斜坂
高黄森哉
それは困難な
こんなにも急な坂が近所にあるとは思わなかった。ここの道は通ったことがなかったが、はたから見ると、そこまで地形的にへこんでいるとか、逆に突出しているとかはない。だから、こんな急な坂が現れるとは予想しなかったのだ。坂の終わりは遠く見えない。後ろを振り返る。後ろにも終わりはない。上り坂が続いているのである。
坂は結構、繁盛していた。いままで見たことがないスーパーやコンビニが立ち並んでいる。試しに覗いてみると、そこには油焼きという得体のしれない料理が売っていた。私はそれを買い、食べながら歩くことに決めた。

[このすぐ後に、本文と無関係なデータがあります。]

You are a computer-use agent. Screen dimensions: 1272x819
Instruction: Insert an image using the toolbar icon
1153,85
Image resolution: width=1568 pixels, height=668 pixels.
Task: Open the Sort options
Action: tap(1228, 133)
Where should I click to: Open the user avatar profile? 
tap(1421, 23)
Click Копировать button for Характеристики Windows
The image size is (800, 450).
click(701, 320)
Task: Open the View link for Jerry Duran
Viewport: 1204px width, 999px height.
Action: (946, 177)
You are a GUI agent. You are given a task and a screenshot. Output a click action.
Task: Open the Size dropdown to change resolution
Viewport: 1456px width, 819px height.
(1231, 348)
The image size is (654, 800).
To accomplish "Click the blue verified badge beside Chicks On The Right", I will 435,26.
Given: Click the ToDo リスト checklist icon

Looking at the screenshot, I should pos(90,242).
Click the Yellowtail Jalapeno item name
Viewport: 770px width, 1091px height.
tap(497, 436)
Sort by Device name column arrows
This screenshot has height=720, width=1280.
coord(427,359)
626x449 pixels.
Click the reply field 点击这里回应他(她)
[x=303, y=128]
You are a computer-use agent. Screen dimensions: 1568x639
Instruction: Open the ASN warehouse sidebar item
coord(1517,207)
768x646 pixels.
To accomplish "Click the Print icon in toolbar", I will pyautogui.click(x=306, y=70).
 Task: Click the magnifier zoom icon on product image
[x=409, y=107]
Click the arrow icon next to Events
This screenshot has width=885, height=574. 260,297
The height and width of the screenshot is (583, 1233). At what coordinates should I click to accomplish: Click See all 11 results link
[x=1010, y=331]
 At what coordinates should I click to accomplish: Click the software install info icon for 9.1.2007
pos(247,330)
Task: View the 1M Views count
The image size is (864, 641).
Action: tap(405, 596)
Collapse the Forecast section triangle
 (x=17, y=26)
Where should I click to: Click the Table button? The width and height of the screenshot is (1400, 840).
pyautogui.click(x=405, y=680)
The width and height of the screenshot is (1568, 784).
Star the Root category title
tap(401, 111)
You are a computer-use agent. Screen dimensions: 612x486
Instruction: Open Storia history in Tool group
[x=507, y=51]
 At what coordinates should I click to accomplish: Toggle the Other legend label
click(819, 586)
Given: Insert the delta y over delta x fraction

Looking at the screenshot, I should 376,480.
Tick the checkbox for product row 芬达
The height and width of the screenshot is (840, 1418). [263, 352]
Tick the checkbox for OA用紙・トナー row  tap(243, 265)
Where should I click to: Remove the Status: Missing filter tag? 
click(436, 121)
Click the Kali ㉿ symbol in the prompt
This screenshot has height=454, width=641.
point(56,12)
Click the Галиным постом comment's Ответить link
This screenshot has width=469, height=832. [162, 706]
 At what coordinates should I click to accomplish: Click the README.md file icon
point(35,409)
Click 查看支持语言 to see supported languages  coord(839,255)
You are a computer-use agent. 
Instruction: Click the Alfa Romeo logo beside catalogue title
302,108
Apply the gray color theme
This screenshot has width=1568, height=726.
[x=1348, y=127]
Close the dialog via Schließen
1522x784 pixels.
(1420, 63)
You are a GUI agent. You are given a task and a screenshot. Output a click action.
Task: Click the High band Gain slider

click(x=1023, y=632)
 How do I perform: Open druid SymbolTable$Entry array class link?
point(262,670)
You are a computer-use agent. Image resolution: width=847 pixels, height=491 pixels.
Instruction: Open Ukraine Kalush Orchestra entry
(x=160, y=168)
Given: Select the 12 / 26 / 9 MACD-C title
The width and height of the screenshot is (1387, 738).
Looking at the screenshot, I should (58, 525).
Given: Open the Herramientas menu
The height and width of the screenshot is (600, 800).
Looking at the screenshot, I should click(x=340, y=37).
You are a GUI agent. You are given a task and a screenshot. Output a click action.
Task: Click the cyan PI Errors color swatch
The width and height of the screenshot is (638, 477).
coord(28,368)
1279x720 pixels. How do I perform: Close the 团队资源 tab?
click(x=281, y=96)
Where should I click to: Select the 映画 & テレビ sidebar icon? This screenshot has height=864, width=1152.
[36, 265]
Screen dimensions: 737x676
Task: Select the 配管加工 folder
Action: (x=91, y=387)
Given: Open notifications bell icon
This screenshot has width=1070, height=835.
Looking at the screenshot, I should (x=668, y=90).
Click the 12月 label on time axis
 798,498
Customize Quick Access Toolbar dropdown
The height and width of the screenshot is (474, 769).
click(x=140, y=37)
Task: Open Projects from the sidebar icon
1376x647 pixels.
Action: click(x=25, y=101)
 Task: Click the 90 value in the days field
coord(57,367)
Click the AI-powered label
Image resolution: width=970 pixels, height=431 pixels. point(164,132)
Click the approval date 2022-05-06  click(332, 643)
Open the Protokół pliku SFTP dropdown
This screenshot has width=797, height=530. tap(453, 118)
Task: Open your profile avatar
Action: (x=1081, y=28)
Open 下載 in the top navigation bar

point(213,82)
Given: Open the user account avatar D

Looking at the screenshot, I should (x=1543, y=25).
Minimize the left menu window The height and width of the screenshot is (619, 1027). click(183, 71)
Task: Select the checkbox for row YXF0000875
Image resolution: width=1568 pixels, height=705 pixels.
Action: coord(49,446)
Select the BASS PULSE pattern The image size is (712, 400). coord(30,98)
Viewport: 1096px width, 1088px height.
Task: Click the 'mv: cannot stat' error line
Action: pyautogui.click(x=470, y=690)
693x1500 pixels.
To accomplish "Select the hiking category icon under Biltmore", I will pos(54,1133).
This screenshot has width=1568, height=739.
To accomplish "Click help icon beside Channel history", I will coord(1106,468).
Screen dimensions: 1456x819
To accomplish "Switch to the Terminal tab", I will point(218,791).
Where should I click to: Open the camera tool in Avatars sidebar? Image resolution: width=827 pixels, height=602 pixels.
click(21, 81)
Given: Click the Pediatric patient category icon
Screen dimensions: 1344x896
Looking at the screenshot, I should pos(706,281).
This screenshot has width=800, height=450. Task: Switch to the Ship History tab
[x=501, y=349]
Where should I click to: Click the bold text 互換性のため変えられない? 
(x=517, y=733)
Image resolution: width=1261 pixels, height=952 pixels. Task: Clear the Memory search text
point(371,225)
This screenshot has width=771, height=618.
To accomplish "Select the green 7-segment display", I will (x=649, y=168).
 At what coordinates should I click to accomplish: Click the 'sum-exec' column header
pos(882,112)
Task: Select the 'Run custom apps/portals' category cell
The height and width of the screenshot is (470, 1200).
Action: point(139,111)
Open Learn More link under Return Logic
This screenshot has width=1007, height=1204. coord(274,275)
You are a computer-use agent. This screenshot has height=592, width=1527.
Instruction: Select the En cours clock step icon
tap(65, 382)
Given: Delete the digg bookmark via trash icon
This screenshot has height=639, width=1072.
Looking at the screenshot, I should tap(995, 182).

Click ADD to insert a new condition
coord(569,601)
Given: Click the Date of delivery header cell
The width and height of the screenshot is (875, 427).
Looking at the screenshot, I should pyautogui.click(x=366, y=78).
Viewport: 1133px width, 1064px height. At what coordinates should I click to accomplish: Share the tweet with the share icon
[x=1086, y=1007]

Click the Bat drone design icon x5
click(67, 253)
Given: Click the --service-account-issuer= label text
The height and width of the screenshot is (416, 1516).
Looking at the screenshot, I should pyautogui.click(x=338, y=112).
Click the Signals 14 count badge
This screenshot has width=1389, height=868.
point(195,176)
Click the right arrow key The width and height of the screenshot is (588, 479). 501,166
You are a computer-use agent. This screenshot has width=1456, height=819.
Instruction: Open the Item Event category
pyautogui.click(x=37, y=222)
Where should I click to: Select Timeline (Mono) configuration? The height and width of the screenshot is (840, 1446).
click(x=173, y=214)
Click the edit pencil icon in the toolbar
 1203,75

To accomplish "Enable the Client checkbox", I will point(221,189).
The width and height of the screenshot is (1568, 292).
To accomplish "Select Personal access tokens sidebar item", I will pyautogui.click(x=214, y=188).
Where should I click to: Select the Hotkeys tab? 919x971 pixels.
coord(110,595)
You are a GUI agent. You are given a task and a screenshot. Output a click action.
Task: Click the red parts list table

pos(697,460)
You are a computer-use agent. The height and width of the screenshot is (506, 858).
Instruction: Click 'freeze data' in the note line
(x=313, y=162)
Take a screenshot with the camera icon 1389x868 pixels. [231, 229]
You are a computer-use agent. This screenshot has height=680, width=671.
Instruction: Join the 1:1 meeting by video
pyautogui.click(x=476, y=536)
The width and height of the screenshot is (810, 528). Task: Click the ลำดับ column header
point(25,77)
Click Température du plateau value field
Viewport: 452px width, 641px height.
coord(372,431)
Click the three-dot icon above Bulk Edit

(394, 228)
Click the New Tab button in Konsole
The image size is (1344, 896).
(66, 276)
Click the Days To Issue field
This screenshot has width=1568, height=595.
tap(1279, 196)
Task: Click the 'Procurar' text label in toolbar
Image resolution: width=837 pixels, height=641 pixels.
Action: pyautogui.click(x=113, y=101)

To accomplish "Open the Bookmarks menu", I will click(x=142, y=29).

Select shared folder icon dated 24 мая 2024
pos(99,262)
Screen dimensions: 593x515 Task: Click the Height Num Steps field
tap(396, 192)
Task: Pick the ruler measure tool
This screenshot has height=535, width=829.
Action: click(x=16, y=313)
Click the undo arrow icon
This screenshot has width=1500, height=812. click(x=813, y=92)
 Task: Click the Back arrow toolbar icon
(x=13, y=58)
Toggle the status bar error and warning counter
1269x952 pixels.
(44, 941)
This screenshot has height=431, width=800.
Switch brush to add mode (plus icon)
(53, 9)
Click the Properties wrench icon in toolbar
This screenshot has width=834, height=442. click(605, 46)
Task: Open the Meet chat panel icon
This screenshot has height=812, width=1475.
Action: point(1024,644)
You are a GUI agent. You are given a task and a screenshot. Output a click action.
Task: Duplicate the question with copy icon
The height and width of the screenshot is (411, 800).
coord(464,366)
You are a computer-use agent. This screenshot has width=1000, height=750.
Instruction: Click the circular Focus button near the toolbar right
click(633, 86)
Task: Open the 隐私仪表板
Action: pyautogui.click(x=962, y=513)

急に心細い心持がした。私は小さな路地から折れてこの坂に入ったのだが、このどこも同じような景色が続く坂から、再び元来た路地を見つけることは出来るだろうか。
「できやしないよ」
しわがれた声が片耳に入る。道に老婆がいた。その老婆は年季が入っていた。老婆は老婆でも、一つも若さがない老婆なのだ。きちんと年をとった人間として信用しても良さそうである。
「なぜですか」
「ここは坂じゃないからさ」
「坂でないならどこですかね」
「ここはここだけで完結した一つの世界だ」
そうかもしれないと思った。こんなにも長い通りが、あの通ったことが無かった小さな小径に存在するはずない。ここは小さくたたまれた世界で、あの裏が入り口だったのだ。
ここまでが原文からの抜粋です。